Biographical Information
Dr. Albert Icksang Ko, an infectious disease physician, is a Professor and Chair of the Department of Epidemiology of Microbial Diseases at Yale School of Public Health. Prior to joining Yale in 2010, Dr. Ko was stationed for fifteen years at the Oswaldo Cruz Foundation, Brazilian Ministry of Health in the city of Salvador as a Weill Cornell Medical College faculty. Together with his Brazilian colleagues, he established a research and training program in 1995 which addresses the health challenges that have emerged as a consequence of rapid urbanization and social inequity. His team’s investigations of large outbreaks of Weil’s disease and pulmonary hemorrhage syndrome raised awareness for the emergence of rat-borne leptospirosis as an urban slum health problem. Dr. Ko’s research led to genome sequencing of the agent for urban leptospirosis, the initial demonstration of homologous recombination in the spirochete, and identification of the first virulence factor in Leptospira. These investigations have in turn enabled the development of rapid diagnostic tests and identification of sub-unit and attenuated vaccine candidates by the Brazilian Ministry of Health. Dr. Ko’s team has been conducting community-based prospective studies on leptospirosis since 2002 which have delineated the drivers of transmission in the urban slum setting and guided multi-level interventions that have been implemented in Brazil. Dr. Ko has held leadership and advisory positions in the leptospirosis research community which include coordinating the WHO-sponsored global burden of disease study of leptospirosis.
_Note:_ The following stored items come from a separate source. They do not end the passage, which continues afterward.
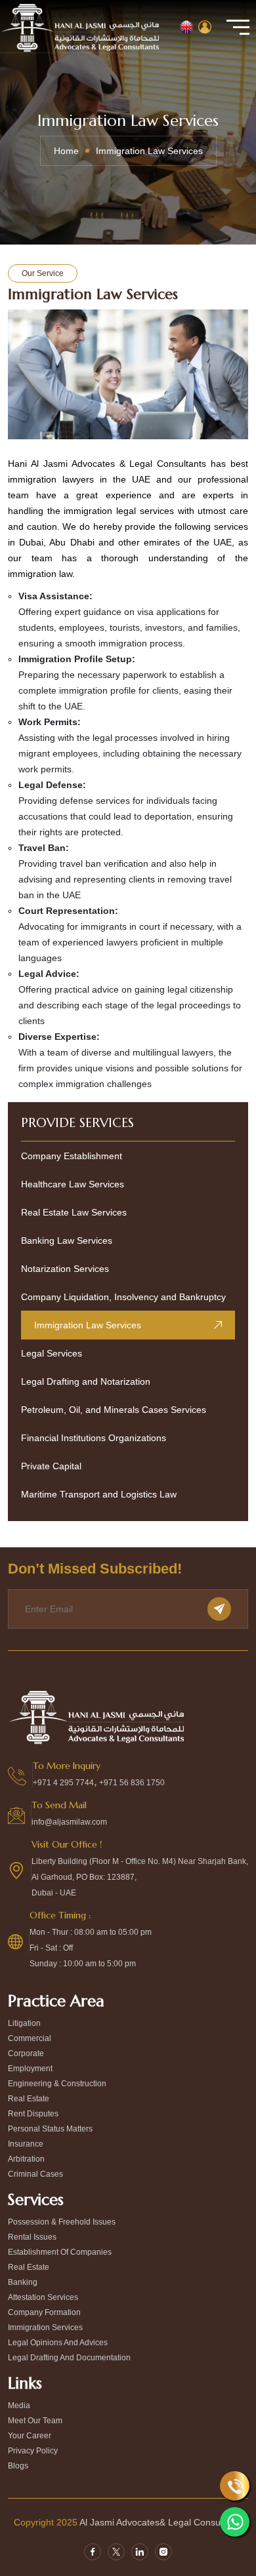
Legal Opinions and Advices (58, 2342)
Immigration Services (45, 2327)
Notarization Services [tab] (65, 1268)
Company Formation (44, 2312)
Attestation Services (43, 2297)
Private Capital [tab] (51, 1466)
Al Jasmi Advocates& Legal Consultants (161, 2522)
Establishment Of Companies (60, 2252)
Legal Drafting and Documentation (69, 2357)
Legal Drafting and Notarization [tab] (85, 1381)
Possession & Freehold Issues (62, 2222)
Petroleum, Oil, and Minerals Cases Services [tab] (113, 1409)
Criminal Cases (35, 2174)
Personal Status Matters (50, 2128)
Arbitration (26, 2159)
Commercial (29, 2038)
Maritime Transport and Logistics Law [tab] (99, 1494)
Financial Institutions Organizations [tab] (93, 1438)
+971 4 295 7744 (63, 1782)
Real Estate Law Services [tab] (74, 1212)
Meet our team (35, 2420)
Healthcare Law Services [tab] (72, 1184)
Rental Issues (32, 2237)
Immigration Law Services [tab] (87, 1325)
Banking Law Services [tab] (66, 1240)
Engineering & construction (57, 2083)
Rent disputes (33, 2113)
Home (66, 151)
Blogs (18, 2465)
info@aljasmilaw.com (69, 1822)
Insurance (25, 2144)
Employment (30, 2068)
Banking (22, 2282)
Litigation (24, 2023)
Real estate (28, 2098)
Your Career (29, 2435)
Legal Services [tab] (51, 1353)
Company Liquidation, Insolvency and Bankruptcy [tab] (123, 1297)
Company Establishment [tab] (71, 1156)
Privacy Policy (33, 2450)
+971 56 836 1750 (132, 1782)
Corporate (26, 2053)
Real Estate (28, 2267)
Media (19, 2405)
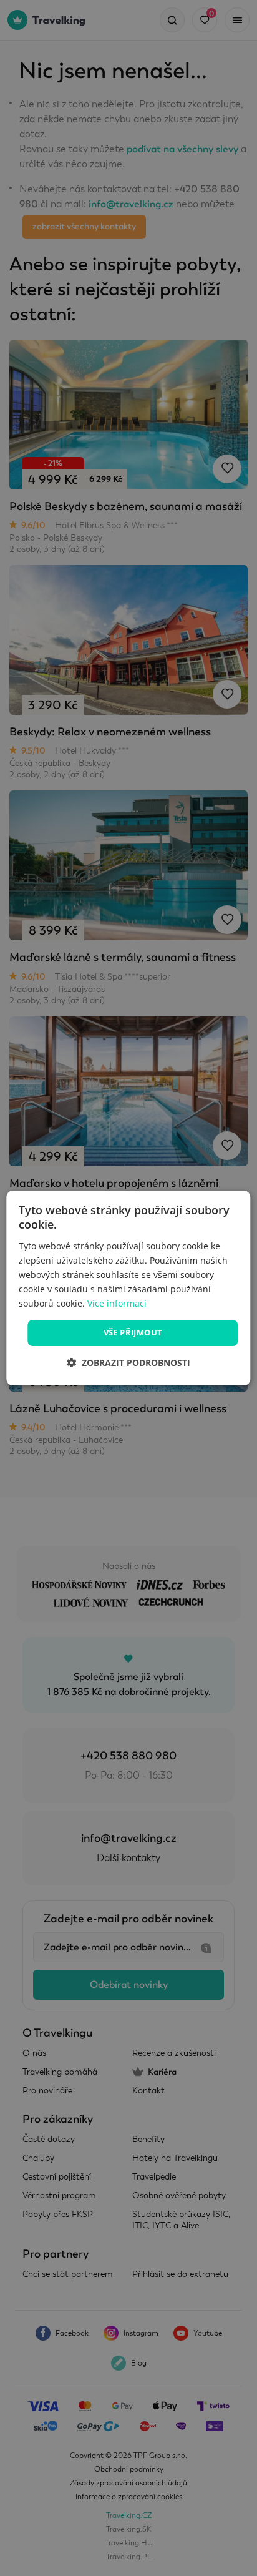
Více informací (117, 1303)
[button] (128, 1362)
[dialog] (128, 1288)
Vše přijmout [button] (133, 1332)
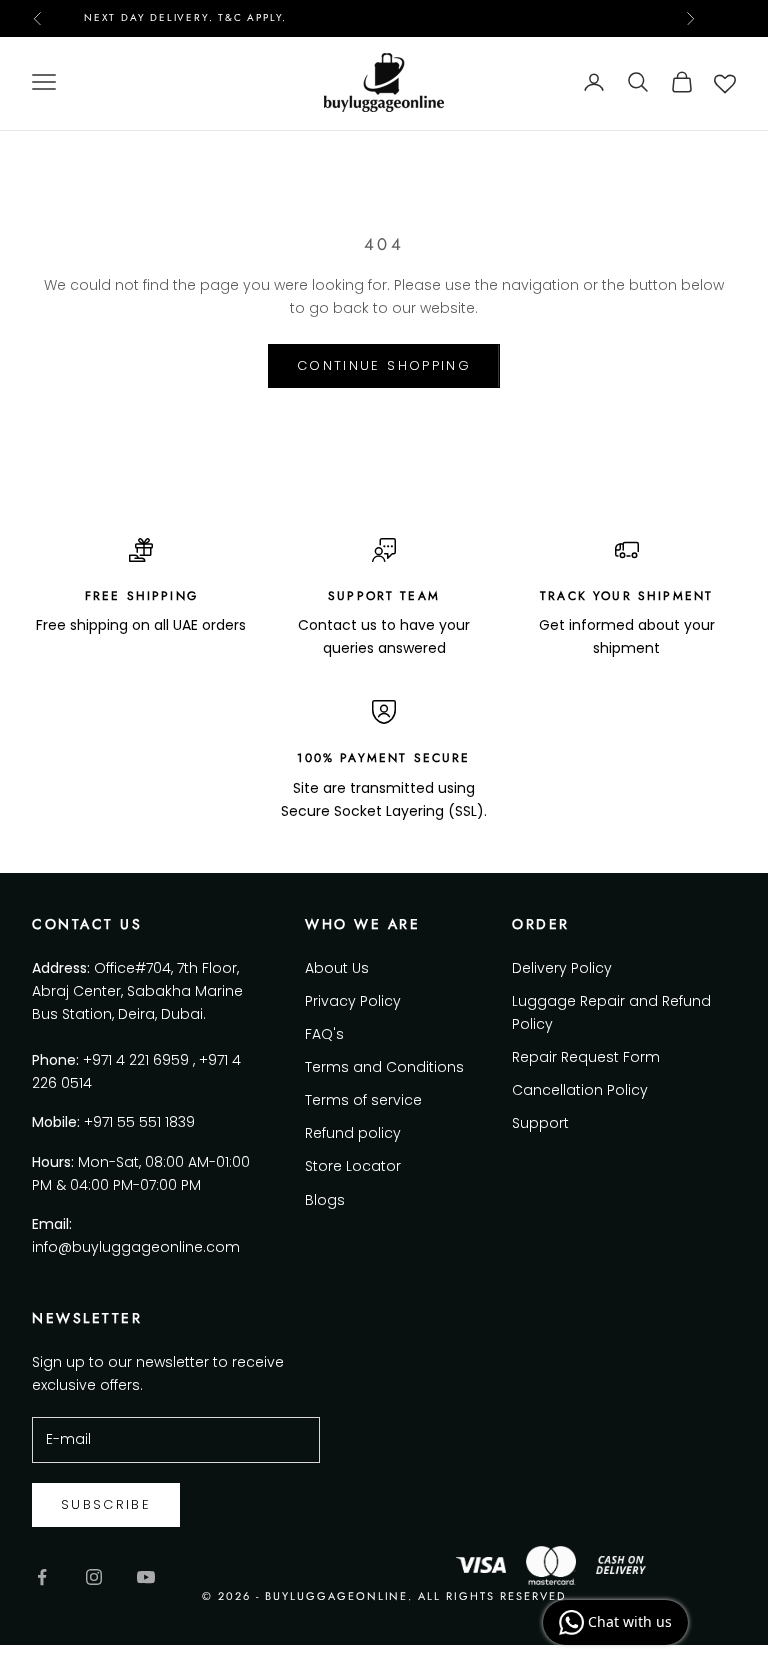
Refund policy (353, 1133)
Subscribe (106, 1504)
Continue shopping (384, 365)
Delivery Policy (562, 968)
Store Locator (353, 1166)
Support (540, 1123)
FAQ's (324, 1034)
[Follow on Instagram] (94, 1577)
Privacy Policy (353, 1001)
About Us (337, 968)
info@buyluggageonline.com (136, 1247)
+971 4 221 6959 (136, 1060)
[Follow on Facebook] (42, 1577)
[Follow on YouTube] (146, 1577)
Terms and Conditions (384, 1067)
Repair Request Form (586, 1057)
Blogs (325, 1200)
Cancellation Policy (580, 1090)
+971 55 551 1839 (139, 1122)
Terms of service (363, 1100)
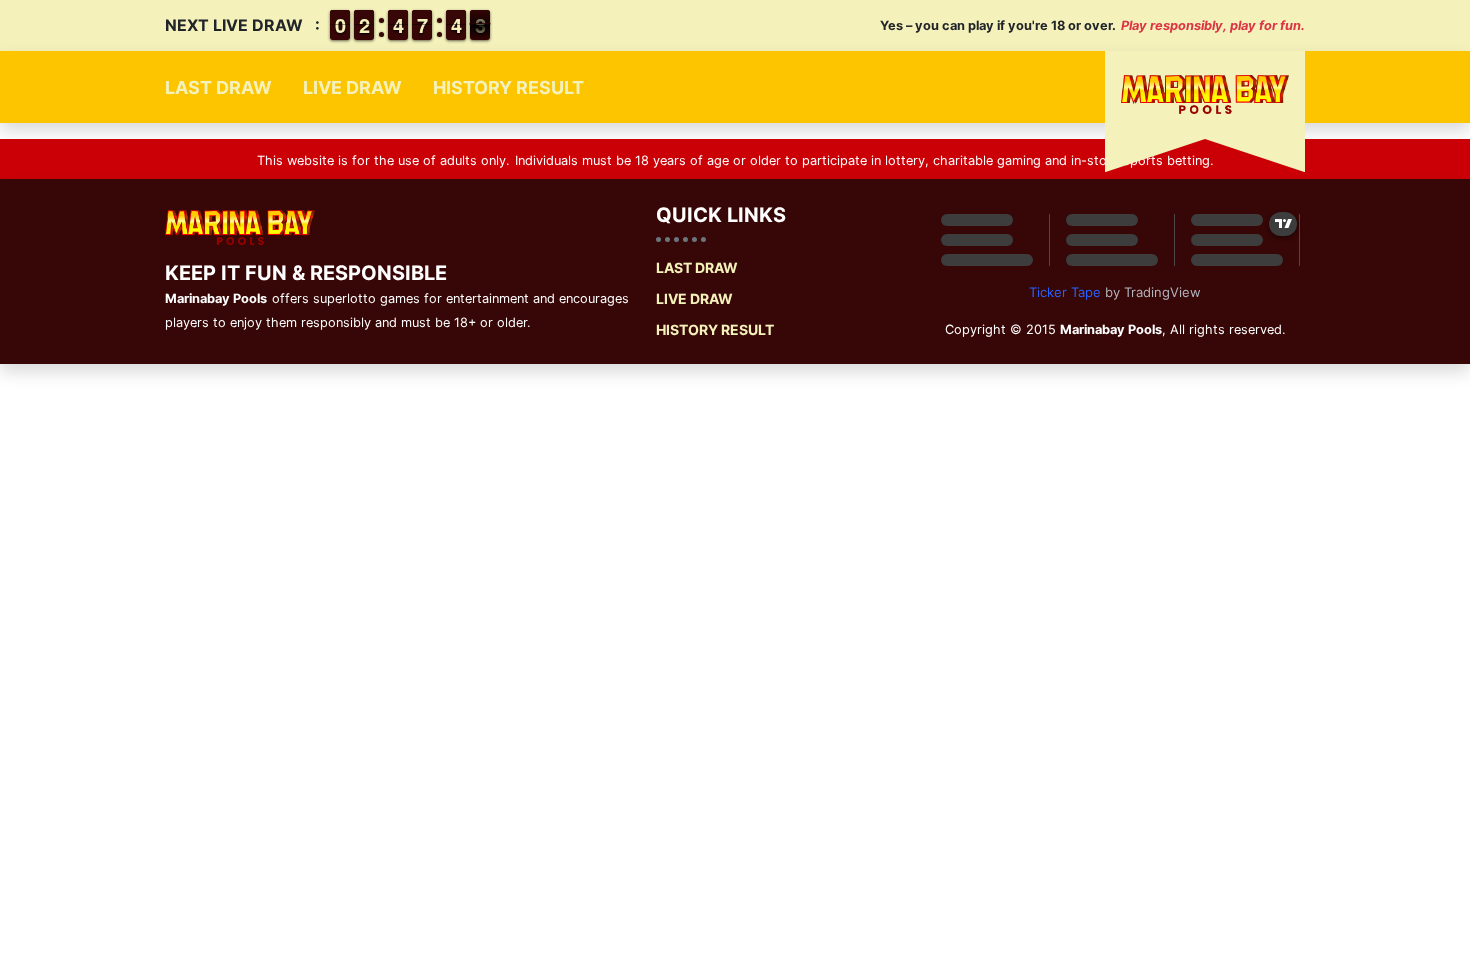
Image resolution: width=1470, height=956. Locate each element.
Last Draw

The research conducted by Dr. Ko’s team on leptospirosis created the infrastructure in Brazil to address a spectrum of urban health problems that include bacterial meningitis and vaccine preventable diseases, dengue and more recently, the Zika pandemic in the Americas. Since November 2015, the research program mobilized their efforts to investigate the outbreak of Zika-associated microcephaly in Salvador and contributed to the early reports of congenital Zika syndrome. Ongoing investigations are prospectively following community-based cohorts to characterize the long-term sequelae of congenital Zika syndrome among children and factors, such as prior flavirus exposure, that may influence the risk of transmission and severe outcomes.

Parallel to his research efforts, Dr. Ko has had a long-standing commitment to building a model training program on urban slum health. He served as Program Director of a Fogarty Global Infectious Disease Training Program (1997-2012), Fogarty International Clinical Research Scholars and Fellows Program (2004-2012) and Doris Duke International Clinical Research Fellows Program (2011-present) in Brazil. He is currently the Yale Program Director of the Fogarty Global Health Equity Scholars Program (2013-present). Dr. Ko has mentored 62 Brazilian fellows, 24 of whom have become university professors and several of whom have received NIH R01 awards and Wellcome Trust Fellowships. He has trained more than 40 U.S. medical and doctoral students, of which 17 were Fogarty or Fulbright Fellows. Since arriving at Yale, Dr. Ko has worked with colleagues to enhance the global health mission of his infectious disease epidemiology department, which has grown to comprise of 17 professor-level faculty and leads NIH-supported research and training program in 21 international sites.